Ça n’fait rien mais Quand un bateau se couche Même si l’on n’est pas dedans Sa mort un peu vous éclabousse Et vous sentez dans votre bouche
Comme un arrière-goût d’océan.
Ça n’fait rien mais Quand un avion tombe Même si l’on n’est pas dedans C’est un peu sur vous qu’il retombe Et même mort il fait une ombre Plus sombre que celle d’avant.
Déjà tout gosse quand je naviguais Sur les flaques d’eau de mon quartier Avec mes navires en papier Lorsque parfois l’un d’eux coulait Je le regardais s’abîmer À la fois triste et fasciné.
Je ne le savais pas encore Déjà je soupçonnais la mort
Je ne le savais pas encore J’avais déjà peur de la mort.

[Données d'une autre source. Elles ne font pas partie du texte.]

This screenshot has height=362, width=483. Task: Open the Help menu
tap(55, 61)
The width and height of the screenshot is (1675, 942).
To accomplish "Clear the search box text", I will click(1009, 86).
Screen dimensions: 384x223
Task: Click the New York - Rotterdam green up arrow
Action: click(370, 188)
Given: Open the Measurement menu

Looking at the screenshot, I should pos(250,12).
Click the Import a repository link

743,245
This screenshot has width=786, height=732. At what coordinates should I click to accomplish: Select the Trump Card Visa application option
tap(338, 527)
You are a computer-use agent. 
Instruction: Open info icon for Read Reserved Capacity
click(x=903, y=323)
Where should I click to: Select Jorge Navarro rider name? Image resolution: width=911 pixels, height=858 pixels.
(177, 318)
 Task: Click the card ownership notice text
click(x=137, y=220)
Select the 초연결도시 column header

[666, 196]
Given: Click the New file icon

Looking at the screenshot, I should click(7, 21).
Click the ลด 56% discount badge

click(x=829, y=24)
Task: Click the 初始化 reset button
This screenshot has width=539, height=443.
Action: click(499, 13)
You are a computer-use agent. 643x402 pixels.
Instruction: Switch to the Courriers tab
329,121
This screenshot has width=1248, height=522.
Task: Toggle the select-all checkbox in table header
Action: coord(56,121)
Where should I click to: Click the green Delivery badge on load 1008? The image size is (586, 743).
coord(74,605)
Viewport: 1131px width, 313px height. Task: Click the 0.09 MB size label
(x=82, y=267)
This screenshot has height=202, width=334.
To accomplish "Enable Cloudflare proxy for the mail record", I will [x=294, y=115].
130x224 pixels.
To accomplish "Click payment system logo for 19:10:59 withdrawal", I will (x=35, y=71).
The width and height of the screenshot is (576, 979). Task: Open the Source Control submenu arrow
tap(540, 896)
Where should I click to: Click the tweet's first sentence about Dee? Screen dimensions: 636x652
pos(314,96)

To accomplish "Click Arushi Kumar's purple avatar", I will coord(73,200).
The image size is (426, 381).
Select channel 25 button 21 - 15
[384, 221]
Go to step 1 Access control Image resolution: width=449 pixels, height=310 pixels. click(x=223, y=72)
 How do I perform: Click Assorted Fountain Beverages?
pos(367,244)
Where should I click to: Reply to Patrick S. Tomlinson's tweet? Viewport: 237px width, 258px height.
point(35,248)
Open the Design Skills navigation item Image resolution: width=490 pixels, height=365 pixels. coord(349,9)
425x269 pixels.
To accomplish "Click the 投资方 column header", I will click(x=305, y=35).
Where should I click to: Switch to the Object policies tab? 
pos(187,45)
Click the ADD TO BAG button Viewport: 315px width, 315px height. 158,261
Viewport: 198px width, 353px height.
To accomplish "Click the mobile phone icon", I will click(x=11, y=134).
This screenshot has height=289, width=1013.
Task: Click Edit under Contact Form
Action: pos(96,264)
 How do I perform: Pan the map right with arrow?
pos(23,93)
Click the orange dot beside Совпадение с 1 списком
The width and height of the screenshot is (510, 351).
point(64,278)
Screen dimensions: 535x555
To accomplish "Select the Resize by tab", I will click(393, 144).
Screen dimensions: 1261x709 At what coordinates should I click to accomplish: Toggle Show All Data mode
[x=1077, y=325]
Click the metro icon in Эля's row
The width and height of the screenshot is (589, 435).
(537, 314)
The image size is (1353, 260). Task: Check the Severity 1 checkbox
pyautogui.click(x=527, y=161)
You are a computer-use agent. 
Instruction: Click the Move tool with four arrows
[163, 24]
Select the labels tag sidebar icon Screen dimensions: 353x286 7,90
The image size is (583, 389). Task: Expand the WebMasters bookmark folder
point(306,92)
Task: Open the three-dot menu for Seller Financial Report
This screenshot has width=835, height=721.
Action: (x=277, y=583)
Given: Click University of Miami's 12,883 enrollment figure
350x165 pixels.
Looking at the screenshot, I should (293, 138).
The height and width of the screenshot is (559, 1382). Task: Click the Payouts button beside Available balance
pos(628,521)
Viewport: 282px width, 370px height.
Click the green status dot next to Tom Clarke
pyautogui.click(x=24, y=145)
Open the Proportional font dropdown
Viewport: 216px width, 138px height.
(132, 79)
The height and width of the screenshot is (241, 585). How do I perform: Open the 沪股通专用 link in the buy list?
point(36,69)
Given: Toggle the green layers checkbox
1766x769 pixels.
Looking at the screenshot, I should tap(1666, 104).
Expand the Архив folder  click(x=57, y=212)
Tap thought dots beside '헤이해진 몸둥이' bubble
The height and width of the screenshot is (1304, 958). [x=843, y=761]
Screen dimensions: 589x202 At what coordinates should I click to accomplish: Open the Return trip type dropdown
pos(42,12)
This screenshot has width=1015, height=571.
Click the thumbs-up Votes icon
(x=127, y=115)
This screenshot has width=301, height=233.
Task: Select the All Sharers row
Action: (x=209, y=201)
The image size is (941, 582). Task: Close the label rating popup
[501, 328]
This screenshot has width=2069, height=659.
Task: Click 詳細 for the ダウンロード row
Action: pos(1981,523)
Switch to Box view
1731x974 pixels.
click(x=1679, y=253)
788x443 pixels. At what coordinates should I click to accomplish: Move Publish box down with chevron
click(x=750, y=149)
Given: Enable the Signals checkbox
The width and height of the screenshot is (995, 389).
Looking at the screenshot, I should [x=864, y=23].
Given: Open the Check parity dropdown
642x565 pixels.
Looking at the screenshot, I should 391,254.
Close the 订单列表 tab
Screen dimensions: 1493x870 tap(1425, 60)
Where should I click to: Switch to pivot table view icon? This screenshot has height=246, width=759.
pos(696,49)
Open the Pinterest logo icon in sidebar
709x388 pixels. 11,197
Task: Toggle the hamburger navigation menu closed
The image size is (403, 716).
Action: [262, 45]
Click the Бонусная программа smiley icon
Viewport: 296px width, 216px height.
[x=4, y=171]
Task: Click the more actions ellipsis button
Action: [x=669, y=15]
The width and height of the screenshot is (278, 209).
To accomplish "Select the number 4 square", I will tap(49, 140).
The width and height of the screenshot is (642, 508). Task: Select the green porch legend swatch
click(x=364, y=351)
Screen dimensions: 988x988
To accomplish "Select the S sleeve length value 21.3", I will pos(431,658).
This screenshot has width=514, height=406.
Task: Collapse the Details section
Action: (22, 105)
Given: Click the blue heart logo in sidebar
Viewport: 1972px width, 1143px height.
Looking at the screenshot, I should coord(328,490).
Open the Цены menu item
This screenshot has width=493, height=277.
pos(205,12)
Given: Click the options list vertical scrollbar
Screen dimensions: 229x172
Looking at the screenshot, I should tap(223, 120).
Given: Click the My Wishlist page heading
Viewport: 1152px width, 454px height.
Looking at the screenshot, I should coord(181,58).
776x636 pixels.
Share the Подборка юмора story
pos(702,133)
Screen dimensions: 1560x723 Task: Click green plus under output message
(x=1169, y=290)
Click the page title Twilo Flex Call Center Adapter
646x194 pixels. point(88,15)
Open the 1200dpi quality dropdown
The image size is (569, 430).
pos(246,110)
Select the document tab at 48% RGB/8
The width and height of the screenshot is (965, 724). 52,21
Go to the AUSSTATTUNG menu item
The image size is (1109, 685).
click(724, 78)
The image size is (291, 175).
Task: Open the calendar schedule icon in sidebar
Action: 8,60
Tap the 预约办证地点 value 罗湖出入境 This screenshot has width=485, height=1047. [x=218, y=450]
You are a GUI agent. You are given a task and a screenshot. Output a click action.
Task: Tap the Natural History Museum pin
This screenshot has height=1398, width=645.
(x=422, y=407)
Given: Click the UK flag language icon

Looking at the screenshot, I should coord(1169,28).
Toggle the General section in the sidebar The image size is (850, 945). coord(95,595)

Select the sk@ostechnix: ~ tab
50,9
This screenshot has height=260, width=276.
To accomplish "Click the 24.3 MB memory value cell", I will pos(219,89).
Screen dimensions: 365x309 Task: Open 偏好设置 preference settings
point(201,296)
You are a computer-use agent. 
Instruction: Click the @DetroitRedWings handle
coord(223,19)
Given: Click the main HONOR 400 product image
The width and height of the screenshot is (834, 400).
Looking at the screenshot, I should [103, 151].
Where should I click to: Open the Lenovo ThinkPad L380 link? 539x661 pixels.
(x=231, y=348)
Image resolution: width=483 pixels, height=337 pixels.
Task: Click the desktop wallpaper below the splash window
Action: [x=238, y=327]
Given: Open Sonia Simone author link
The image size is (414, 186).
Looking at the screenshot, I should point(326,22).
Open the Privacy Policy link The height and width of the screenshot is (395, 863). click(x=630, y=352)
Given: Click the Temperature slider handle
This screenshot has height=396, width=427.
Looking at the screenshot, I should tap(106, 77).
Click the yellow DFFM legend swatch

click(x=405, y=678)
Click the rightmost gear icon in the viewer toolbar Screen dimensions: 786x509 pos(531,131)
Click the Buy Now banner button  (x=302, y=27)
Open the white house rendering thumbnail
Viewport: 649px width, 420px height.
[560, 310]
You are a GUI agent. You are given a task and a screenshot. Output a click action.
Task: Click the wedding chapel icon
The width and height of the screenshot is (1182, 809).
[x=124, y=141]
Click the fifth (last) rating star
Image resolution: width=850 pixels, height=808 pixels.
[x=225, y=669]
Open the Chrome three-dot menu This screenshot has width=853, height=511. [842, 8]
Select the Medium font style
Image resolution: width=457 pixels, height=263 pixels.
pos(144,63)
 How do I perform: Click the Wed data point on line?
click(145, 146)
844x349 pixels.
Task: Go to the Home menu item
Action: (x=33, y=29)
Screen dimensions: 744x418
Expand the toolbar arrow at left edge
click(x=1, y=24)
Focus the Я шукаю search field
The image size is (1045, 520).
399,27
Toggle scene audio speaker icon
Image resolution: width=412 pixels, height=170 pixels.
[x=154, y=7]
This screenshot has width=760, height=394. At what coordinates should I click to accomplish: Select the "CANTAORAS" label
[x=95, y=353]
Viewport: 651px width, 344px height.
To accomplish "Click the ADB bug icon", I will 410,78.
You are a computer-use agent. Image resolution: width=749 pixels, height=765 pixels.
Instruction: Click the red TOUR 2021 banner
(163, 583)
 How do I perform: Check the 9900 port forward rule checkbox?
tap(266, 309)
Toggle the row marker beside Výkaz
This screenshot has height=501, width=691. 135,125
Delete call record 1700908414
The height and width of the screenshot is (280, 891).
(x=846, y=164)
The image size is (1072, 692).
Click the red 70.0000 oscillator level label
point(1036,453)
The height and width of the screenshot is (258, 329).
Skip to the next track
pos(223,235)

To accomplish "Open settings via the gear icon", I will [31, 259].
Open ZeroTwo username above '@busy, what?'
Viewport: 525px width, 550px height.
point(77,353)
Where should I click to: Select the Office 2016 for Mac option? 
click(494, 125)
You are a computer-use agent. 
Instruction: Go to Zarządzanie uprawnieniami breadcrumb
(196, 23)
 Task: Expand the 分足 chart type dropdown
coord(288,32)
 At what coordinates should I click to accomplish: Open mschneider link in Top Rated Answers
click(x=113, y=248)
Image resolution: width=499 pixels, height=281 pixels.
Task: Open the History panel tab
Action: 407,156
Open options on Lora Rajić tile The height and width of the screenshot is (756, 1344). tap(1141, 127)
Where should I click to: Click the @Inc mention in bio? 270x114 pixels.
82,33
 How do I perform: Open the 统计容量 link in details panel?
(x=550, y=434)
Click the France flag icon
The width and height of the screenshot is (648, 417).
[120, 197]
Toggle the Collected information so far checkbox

Bien sûr c’était l’âge sensible J’avais le cœur comme une cible Bien sûr que depuis j’ai changé Il m’en faut plus pour me faire rire Plus encore pour que je soupire Enfin je ne sais plus pleurer.
Mais ça ne fait rien Quand un bateau se couche Quand un avion perd le vent Leur mort un peu nous éclabousse Et nous sentons dans notre bouche Les larmes salées d’un enfant.